Bürgerbarometer

Harkortsee und Hengsteysee haben großes Potenzial

Eine Weiterentwicklung an den Seen nimmt auch das Südufer des Harkortsees in den Fokus.

Eine Weiterentwicklung an den Seen nimmt auch das Südufer des Harkortsees in den Fokus.

Foto: Hans Blossey

Hagen.   Neue Wanderwege und mehr Gastronomie wünschen sich die Hagener an Harkort- und Hengsteysee. Die Flächen im Hagener Norden haben Potenzial.

Es gibt ein Programm, mit dem haben Bürger, Politiker und diejenigen, die in der Verwaltung Entscheidungen treffen, viele Hoffnungen verbunden. „Regionale“ heißt dieses Projekt, um das sich Hagen gemeinsam mit Nachbarkommunen beworben hat und das dafür gesorgt hätte, dass Millionen aus Förderprogrammen in die Stadt und ihr Umland gespült geflossen wären.

„Hätte“ und „wären“ sind die Konjunktive, die für das überraschende Scheitern der Bewerbung stehen. Denn seit etwa einem Monat steht fest: Es sind andere Gegenden, die zum wiederholten Mal die Mittel abgreifen. Hagen guckt mit der Initiative „Eine Region im Fluss“ in die Röhre.
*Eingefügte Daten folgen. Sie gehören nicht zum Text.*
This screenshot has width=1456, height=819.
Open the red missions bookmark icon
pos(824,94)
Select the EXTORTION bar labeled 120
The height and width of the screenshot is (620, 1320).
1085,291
Planungsdezernent entwickelt Visionen

Still ruht seit jenem Tag der See, könnte man meinen. Wenn allerdings Planungsdezernent Thomas Grothe über seine Visionen für den Hagener Norden erzählt, so hört sich das ganz anders an.
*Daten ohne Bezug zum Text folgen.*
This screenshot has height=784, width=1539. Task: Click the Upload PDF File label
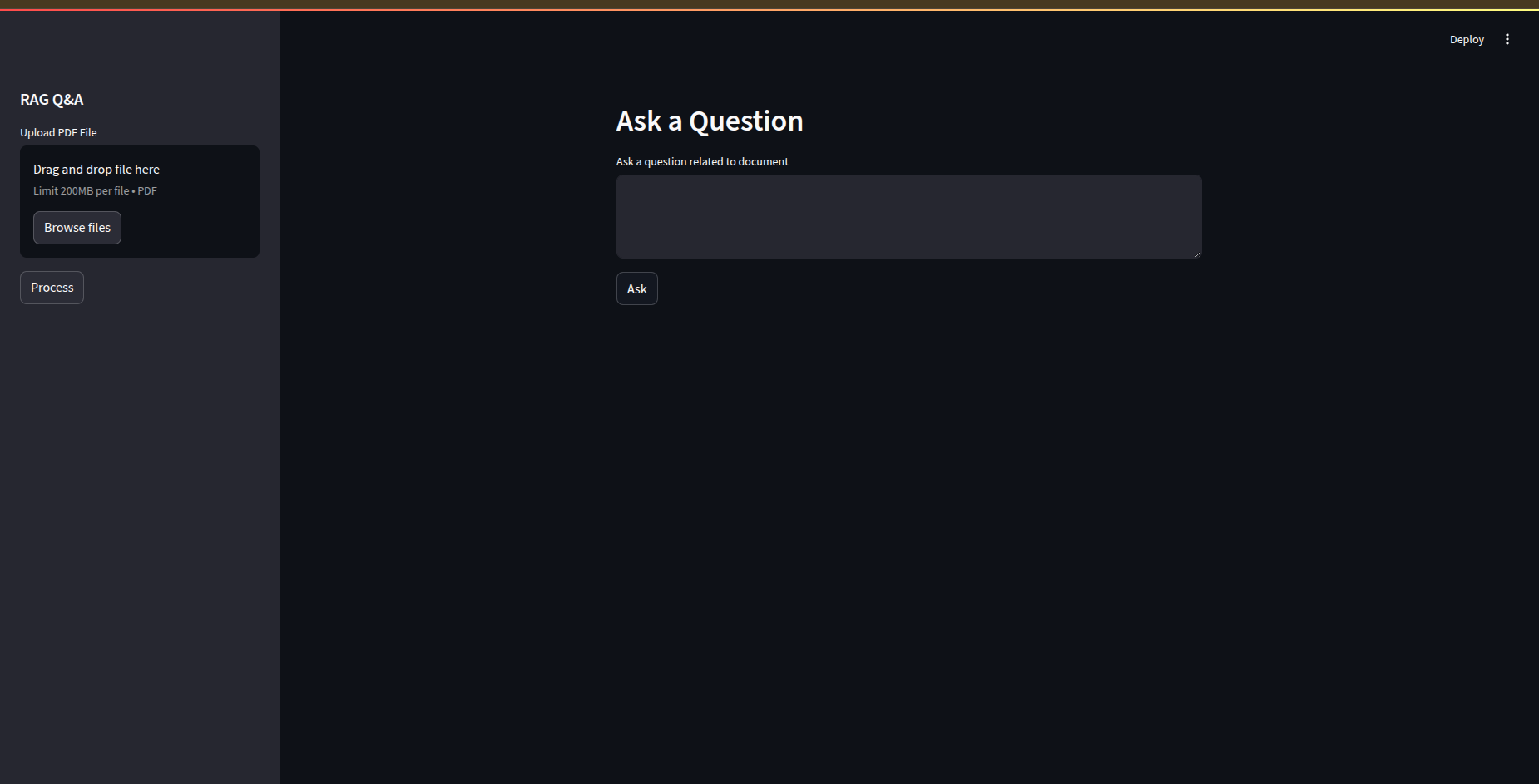click(x=58, y=132)

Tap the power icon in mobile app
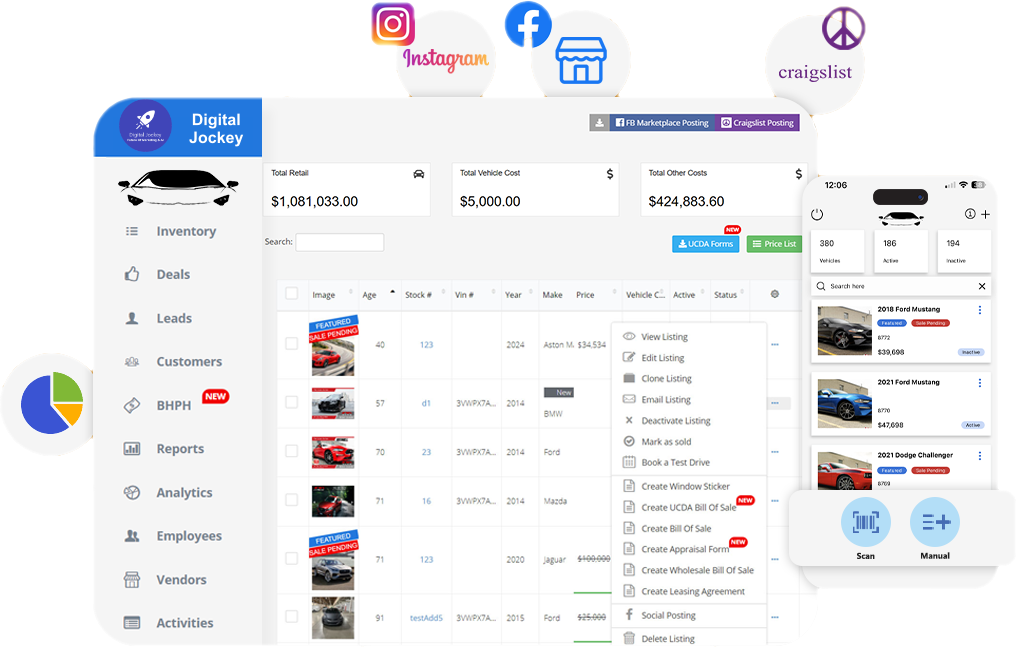click(x=817, y=214)
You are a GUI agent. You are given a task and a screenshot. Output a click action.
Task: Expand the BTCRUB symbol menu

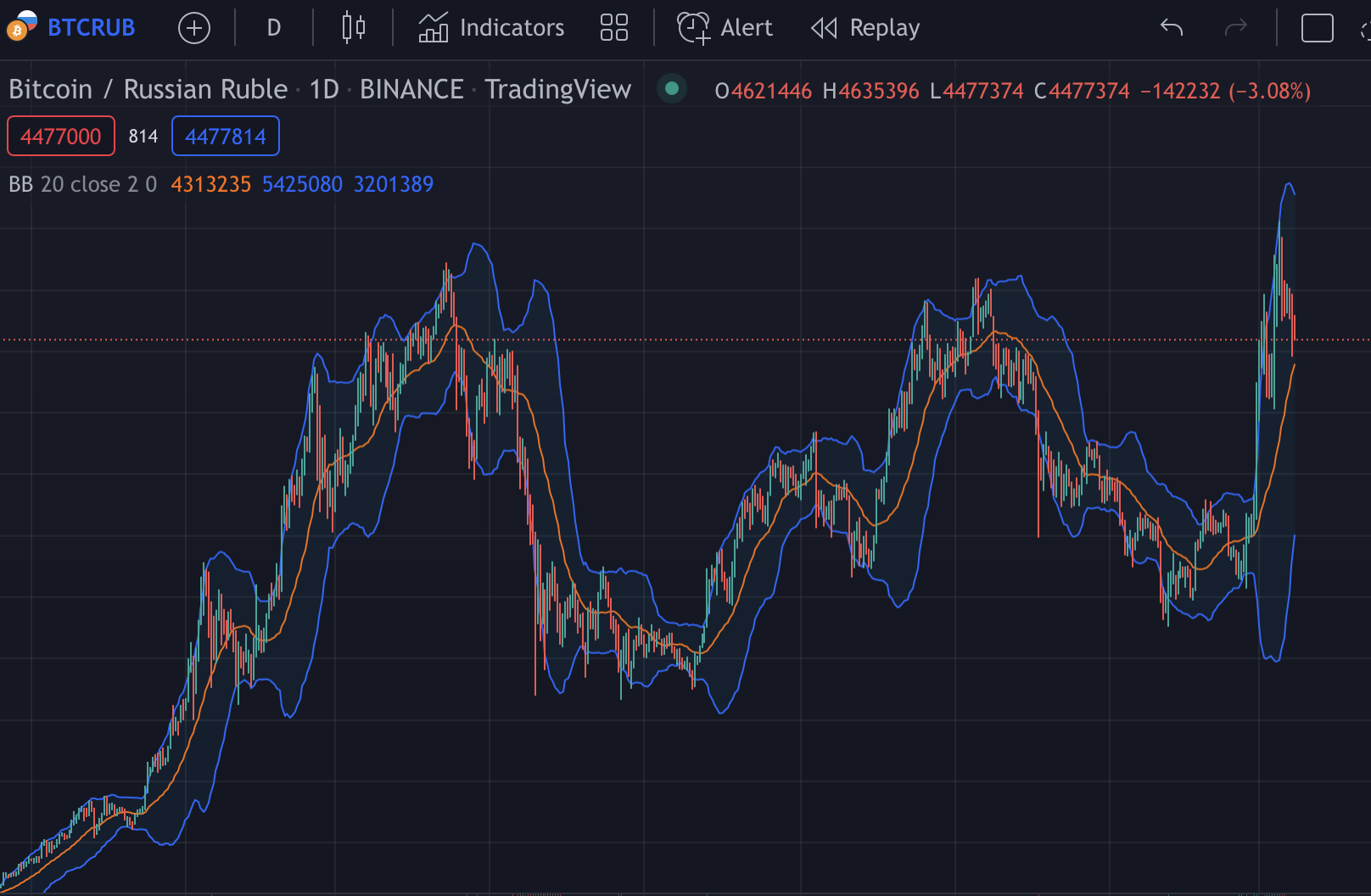pyautogui.click(x=91, y=27)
„Natürlich“, sagt Grothe, „waren die beiden Seen Kernstück unserer Bewerbung. Aber die Ablehnung unserer Bewerbung bedeutet nicht, dass im Hagener Norden in den nächsten Jahren nichts mehr passiert.“

Handlungskonzept ist bei der Verwaltung in Arbeit

Ganz im Gegenteil: Die Planungen für das Freizeitareal laufen weiter. Mitte dieses Jahres soll ein integriertes Handlungskonzept für die Bereiche vorgestellt werden. Und Teile dessen, was Verwaltung und Bürger auf zwei Workshops ersonnen haben, ist deckungsgleich mit den Ergebnissen des Bürgerbarometers. Wenngleich es bei dem Versuch, Fördermittel für das Areal zu akquirieren, zunächst um ökologische und weniger um touristische Ziele geht.
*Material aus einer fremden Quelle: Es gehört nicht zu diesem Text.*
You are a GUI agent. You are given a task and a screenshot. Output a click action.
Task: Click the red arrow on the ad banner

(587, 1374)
Dennoch: „Mehr Gastronomie“, so Grothe, „das ist auch etwas, das wir uns gut vorstellen können. Nach Möglichkeit sogar in Verbindung mit Übernachtungsmöglichkeiten.“ Den Bereich um das Freibad Hengstey hat Grothe dabei im Blick. Und durchaus ungewöhnliche Ideen. „Warum soll nicht ein Fährmann Touristen zu einem Floß bringen, auf dem man abends noch ein Glas Wein genießen und dann auf einer Luftmatratze übernachten kann. Wo gibt es so etwas schon?“

Brücke schafft neue Perspektiven für das Südufer

Menschen, die solche Angebote nutzen, spült der Ruhrtalweg nach Hagen. Und wenn die Brücke über die Volmemündung fertig ist, können die auch auf Hagener Stadtgebiet bleiben und müssen nicht – wie bisher – zwischen den Seen das Ufer in Richtung Herdecke wechseln.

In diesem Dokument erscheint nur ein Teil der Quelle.